The response must consist of the lines from the one holding "Given: Click author name rieko2025" through the final line of the entries, given again exactly and without any pictures.

*Source material:*

[Start of Attachment]

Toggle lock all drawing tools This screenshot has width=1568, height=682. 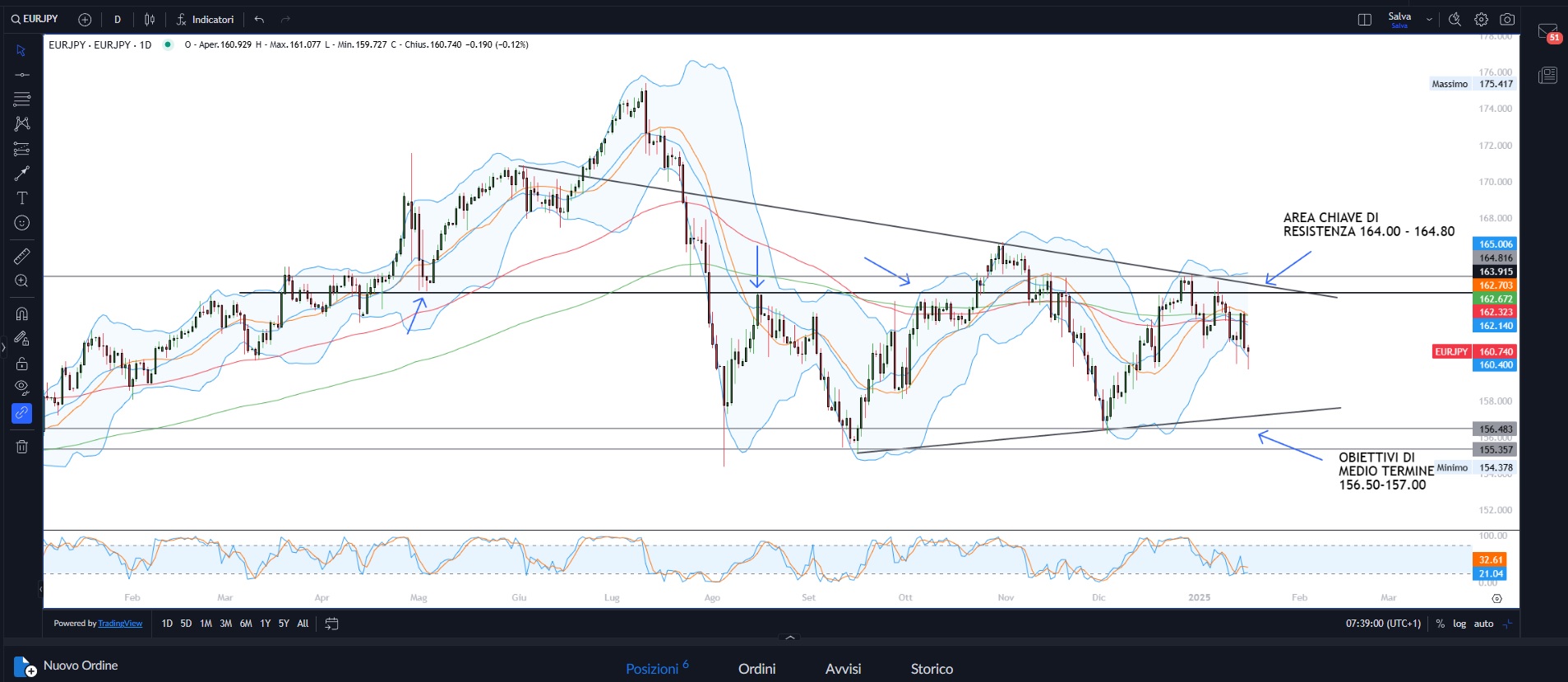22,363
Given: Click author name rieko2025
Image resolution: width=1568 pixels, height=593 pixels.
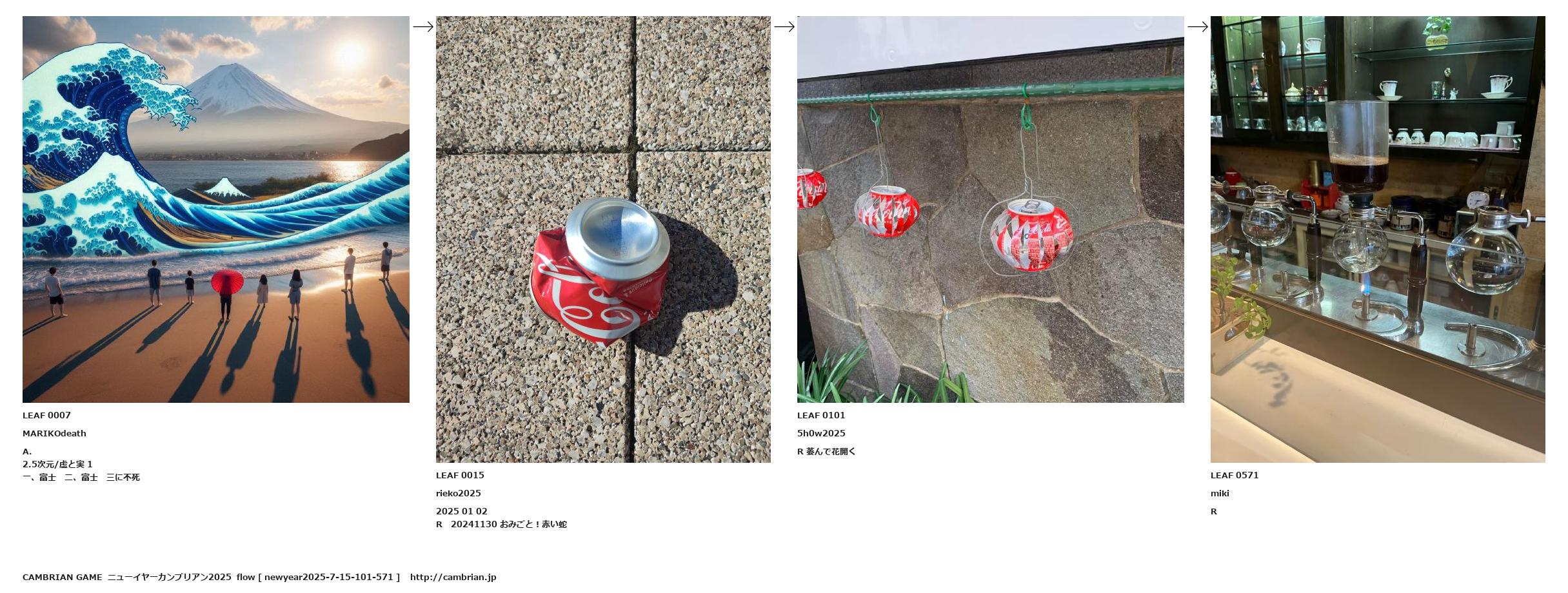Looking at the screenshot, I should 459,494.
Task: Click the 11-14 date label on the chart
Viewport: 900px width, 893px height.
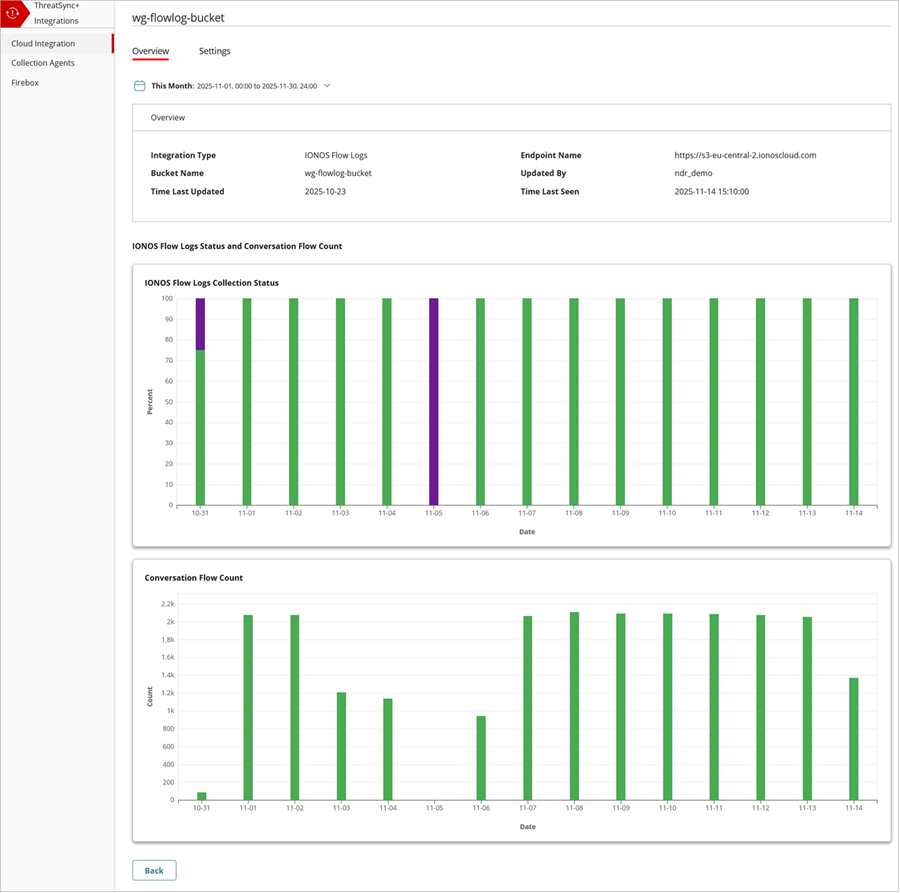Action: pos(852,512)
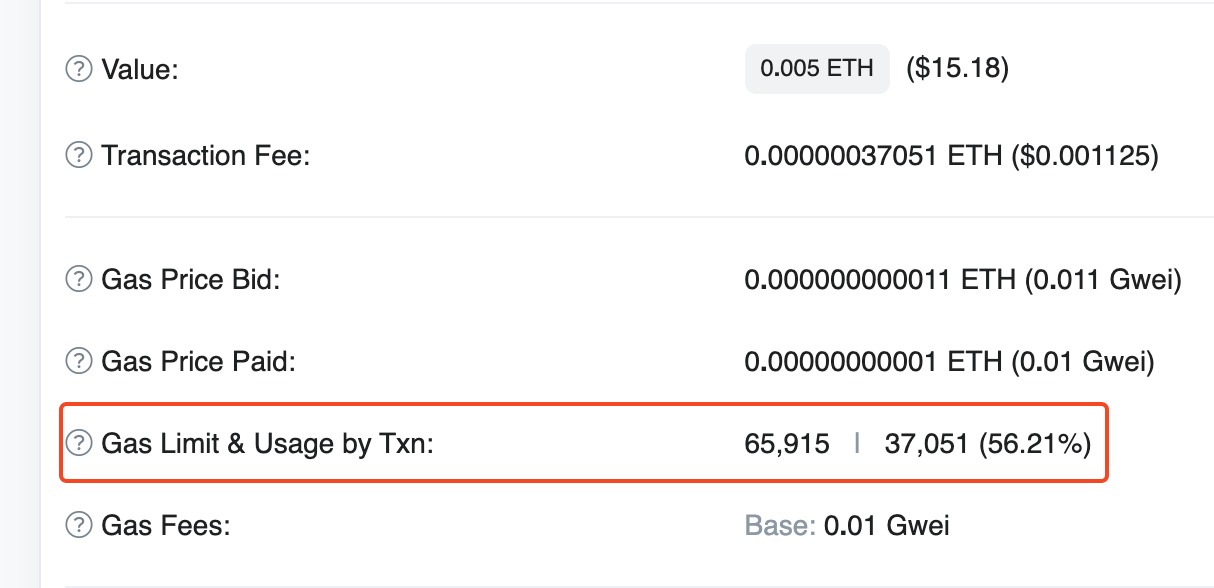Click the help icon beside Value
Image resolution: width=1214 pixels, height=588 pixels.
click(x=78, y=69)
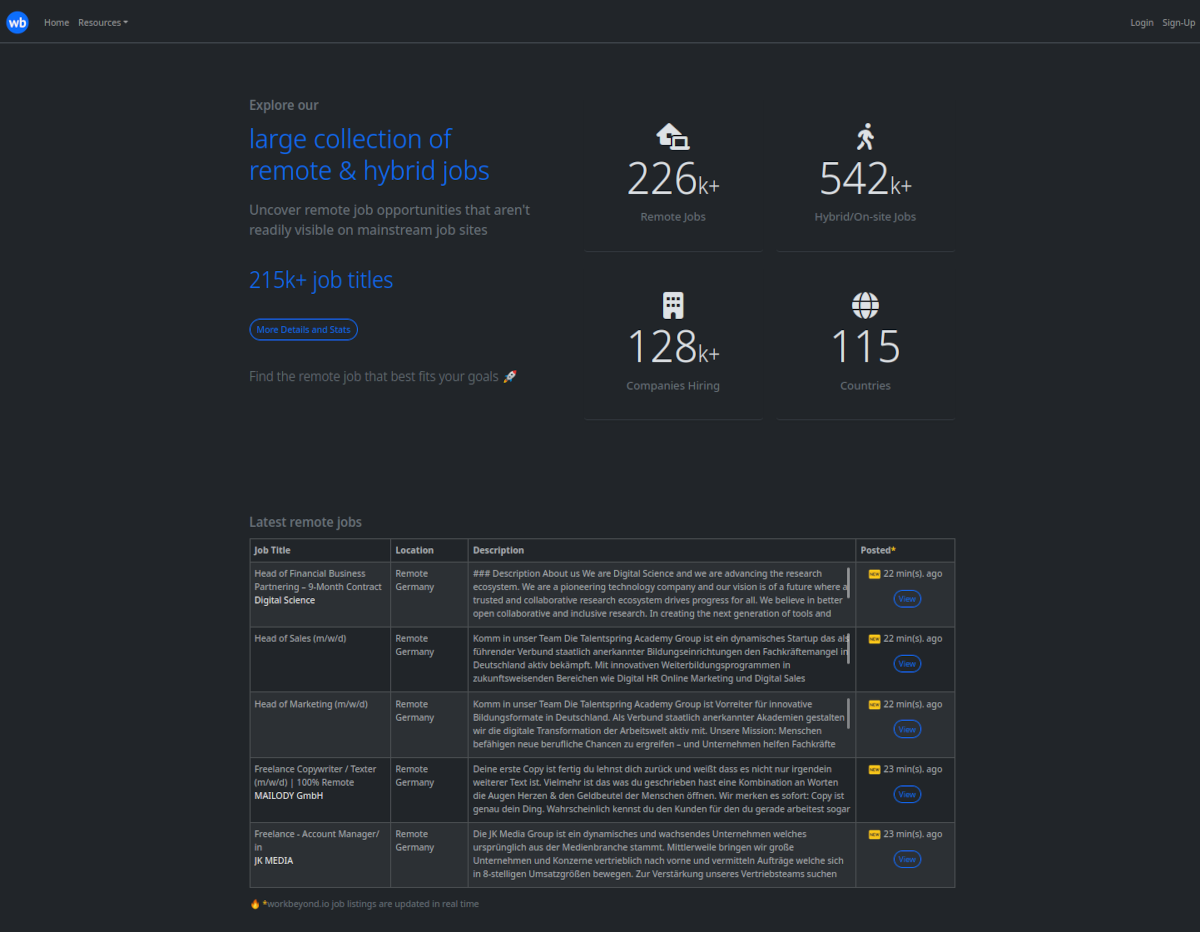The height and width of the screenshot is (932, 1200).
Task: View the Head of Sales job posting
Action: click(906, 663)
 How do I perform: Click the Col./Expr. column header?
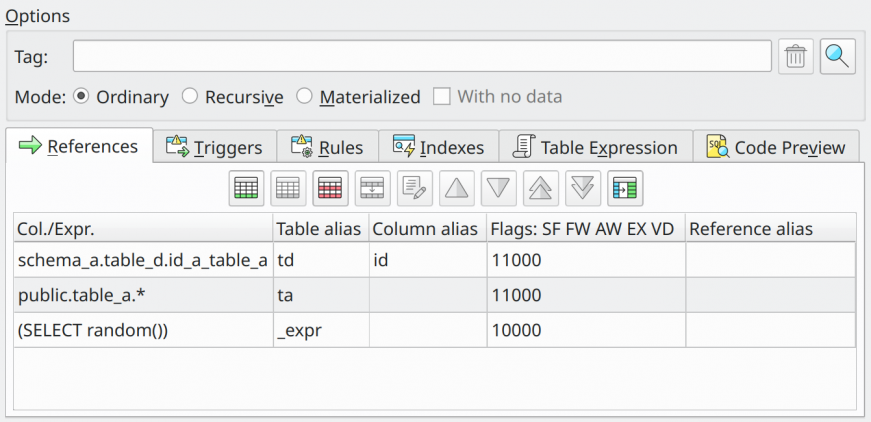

[End of Attachment]

*Output below:*
Given: Click author name rieko2025
Image resolution: width=1568 pixels, height=593 pixels.
Looking at the screenshot, I should 459,494.
Task: Click the 11-14 date label on the chart
Viewport: 900px width, 893px height.
Action: pos(852,512)
Click the help icon beside Value
Image resolution: width=1214 pixels, height=588 pixels.
click(x=78, y=69)
The height and width of the screenshot is (932, 1200).
Task: View the Head of Sales job posting
Action: click(906, 663)
 How do I perform: Click the Col./Expr. column header?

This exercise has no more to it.